_LISTED ENTRIES_

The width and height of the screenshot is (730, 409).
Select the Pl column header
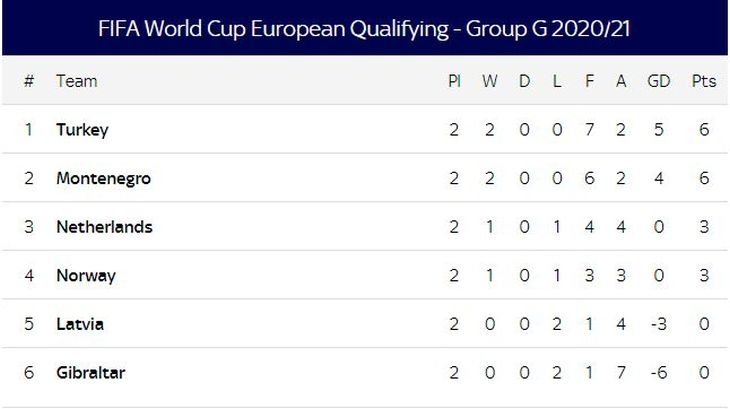pyautogui.click(x=454, y=81)
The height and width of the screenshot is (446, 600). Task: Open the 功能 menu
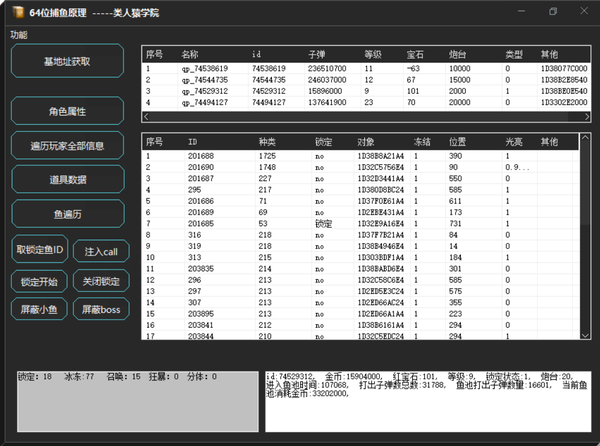coord(19,35)
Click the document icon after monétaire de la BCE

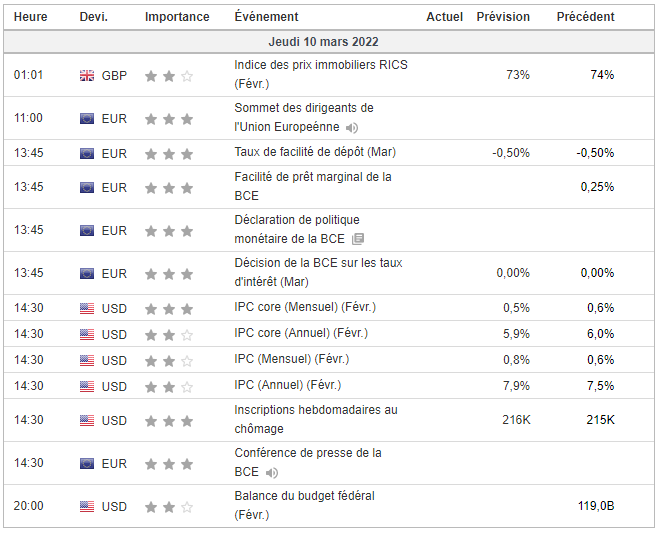pos(359,239)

_WRITTEN EXERCISE_
Can you reproduce the whole listing above word for word, leaving out the pictures?

_FINAL RESULT_
The width and height of the screenshot is (730, 409).
Select the Pl column header
pyautogui.click(x=454, y=81)
The height and width of the screenshot is (446, 600). Task: Open the 功能 menu
coord(19,35)
Click the document icon after monétaire de la BCE

pos(359,239)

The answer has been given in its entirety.